Zero Tolerance is a Bad Strategy to Protect Food Safety
When promulgating regulations, government agencies tend to be unwilling to directly accept negative outcomes, including illness, as an acceptable possibility for the citizenry. This aversion reflects political reality. However, avoidance of risk thresholds can be counterproductive to public health. Of paramount importance is the development of acceptable risk levels against which to establish and scientifically evaluate quantitative food safety criteria and, thereby, to appropriately protect public health. Quantitative targets allow application of the best available technologies for modeling and monitoring hazards to effectively enhance food safety.

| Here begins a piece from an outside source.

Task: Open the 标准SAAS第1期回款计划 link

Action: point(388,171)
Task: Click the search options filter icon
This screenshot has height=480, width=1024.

The proposed Produce Safety Rule (PSR) under the U.S. Food and Drug Administration (FDA) Food Safety Modernization Act (FSMA) is intended to assure food safety through science-based minimum standards, or regulatory criteria. The fact that the PSR borrowed the science-based criteria for recreational water quality and applied them to irrigation water is a case example of the need for quantitative risk criteria. Without quantitative risk criteria, it is impossible to evaluate whether PSR water quality criteria are overly protective or not protective enough. Furthermore, it is impossible to test alternatives to the proposed criteria for equivalent levels of public health protection. In the broader sense of food safety, beyond irrigation water quality, risk models and other tools can be effectively used to guide policy. A short list of application examples includes the establishment of irrigation water quality targets, detection probability targets for pathogens or toxins on imported foods, and efficacy evaluation for new technologies, such as utilization of gene sequence information in the detection pipeline. Once established, the risk modeling structure allows effective communication of the scientific basis for policy decisions designed to enhance food safety, and the protective value of food safety criteria and regulations.
This paper was debated at the ISGP conference Food Safety, Security, and Defense: Focus on Food and the Environment, convened in partnership with Cornell University in October 2014.